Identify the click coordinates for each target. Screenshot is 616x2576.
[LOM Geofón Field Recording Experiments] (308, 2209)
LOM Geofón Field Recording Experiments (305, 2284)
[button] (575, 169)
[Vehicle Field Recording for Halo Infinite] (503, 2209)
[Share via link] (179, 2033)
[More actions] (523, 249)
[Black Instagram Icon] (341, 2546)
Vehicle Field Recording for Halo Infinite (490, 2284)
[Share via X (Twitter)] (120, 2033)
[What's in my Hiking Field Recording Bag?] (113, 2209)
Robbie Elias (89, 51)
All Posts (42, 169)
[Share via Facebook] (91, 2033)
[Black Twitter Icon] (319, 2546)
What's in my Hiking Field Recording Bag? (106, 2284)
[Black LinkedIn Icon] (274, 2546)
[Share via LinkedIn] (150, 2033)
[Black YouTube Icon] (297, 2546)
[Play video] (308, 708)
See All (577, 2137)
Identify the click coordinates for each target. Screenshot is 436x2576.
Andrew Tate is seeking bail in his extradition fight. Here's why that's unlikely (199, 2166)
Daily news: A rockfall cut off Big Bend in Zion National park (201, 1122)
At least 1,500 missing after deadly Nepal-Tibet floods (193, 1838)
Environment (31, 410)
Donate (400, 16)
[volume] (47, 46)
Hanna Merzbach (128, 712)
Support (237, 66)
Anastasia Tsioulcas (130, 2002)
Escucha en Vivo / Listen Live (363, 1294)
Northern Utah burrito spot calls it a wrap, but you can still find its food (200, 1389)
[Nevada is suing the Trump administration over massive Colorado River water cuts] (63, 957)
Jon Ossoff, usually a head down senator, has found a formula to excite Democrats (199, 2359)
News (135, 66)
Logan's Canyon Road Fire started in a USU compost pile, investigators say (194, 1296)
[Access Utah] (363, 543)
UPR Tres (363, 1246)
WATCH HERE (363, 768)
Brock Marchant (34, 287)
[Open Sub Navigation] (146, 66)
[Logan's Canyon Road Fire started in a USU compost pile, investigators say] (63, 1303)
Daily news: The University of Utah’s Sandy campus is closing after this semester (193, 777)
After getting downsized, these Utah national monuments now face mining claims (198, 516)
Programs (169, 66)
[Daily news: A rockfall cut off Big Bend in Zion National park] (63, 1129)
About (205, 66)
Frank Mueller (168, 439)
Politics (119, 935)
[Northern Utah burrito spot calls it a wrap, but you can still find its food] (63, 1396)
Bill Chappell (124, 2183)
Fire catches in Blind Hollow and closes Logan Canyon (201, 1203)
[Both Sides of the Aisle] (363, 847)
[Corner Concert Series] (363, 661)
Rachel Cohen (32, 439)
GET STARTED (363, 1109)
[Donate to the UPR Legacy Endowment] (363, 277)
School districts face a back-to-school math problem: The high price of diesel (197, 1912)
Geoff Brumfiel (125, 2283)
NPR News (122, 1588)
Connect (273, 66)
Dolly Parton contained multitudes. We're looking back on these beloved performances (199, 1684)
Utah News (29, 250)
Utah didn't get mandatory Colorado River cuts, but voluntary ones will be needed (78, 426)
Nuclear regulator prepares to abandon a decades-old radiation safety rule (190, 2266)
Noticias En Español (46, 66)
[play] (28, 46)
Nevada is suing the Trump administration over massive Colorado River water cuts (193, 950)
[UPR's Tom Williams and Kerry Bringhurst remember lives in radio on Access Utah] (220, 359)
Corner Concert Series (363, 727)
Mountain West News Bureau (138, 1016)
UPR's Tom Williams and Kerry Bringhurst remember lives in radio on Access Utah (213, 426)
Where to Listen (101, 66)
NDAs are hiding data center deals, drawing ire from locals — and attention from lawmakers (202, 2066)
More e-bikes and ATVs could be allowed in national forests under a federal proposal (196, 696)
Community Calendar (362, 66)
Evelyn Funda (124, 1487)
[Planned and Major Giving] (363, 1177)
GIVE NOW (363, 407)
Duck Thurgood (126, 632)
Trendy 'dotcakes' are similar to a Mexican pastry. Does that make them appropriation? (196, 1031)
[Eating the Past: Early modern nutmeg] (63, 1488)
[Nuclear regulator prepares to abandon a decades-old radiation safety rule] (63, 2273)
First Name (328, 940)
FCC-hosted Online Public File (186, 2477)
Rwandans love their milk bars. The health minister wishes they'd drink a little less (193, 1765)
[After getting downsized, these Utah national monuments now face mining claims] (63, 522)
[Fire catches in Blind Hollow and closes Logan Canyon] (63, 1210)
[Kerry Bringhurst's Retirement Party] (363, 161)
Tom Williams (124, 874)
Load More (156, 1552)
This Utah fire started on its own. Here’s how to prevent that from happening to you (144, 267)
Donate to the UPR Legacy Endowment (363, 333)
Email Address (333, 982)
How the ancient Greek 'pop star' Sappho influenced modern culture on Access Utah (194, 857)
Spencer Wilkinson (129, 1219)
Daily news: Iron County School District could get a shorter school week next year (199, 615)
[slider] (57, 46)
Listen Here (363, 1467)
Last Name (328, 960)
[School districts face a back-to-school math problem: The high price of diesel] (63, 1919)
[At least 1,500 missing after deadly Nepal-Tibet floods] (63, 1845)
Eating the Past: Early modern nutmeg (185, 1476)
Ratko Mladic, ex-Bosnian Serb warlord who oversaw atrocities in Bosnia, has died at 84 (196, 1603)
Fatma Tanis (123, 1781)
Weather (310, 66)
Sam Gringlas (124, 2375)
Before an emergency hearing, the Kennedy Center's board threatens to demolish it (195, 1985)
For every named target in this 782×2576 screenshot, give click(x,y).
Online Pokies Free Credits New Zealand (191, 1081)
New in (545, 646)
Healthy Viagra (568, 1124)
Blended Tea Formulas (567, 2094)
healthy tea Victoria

_ _ _ _ _

_ASSIGNMENT_: Reproduce, exactly as they stand in the data above, the lines from the one that holds "[Black Twitter Icon] (319, 2546)" to the one that holds "Utah didn't get", inclusive.

_ANSWER TO THIS PROBLEM_:
[Black Twitter Icon] (319, 2546)
What's in my Hiking Field Recording Bag? (106, 2284)
[Black LinkedIn Icon] (274, 2546)
[Share via LinkedIn] (150, 2033)
[Black YouTube Icon] (297, 2546)
[Play video] (308, 708)
See All (577, 2137)
Identify the click coordinates for each target. Screenshot is 436x2576.
Andrew Tate is seeking bail in his extradition fight. Here's why that's unlikely (199, 2166)
Daily news: A rockfall cut off Big Bend in Zion National park (201, 1122)
At least 1,500 missing after deadly Nepal-Tibet floods (193, 1838)
Environment (31, 410)
Donate (400, 16)
[volume] (47, 46)
Hanna Merzbach (128, 712)
Support (237, 66)
Anastasia Tsioulcas (130, 2002)
Escucha en Vivo / Listen Live (363, 1294)
Northern Utah burrito spot calls it a wrap, but you can still find its food (200, 1389)
[Nevada is suing the Trump administration over massive Colorado River water cuts] (63, 957)
Jon Ossoff, usually a head down senator, has found a formula to excite Democrats (199, 2359)
News (135, 66)
Logan's Canyon Road Fire started in a USU compost pile, investigators say (194, 1296)
[Access Utah] (363, 543)
UPR Tres (363, 1246)
WATCH HERE (363, 768)
Brock Marchant (34, 287)
[Open Sub Navigation] (146, 66)
[Logan's Canyon Road Fire started in a USU compost pile, investigators say] (63, 1303)
Daily news: The University of Utah’s Sandy campus is closing after this semester (193, 777)
After getting downsized, these Utah national monuments now face mining claims (198, 516)
Programs (169, 66)
[Daily news: A rockfall cut off Big Bend in Zion National park] (63, 1129)
About (205, 66)
Frank Mueller (168, 439)
Politics (119, 935)
[Northern Utah burrito spot calls it a wrap, but you can still find its food] (63, 1396)
Bill Chappell (124, 2183)
Fire catches in Blind Hollow and closes Logan Canyon (201, 1203)
[Both Sides of the Aisle] (363, 847)
[Corner Concert Series] (363, 661)
Rachel Cohen (32, 439)
GET STARTED (363, 1109)
[Donate to the UPR Legacy Endowment] (363, 277)
School districts face a back-to-school math problem: The high price of diesel (197, 1912)
Geoff Brumfiel (125, 2283)
NPR News (122, 1588)
Connect (273, 66)
Dolly Parton contained multitudes. We're looking back on these beloved performances (199, 1684)
Utah News (29, 250)
Utah didn't get mandatory Colorado River cuts, but voluntary ones will be needed (78, 426)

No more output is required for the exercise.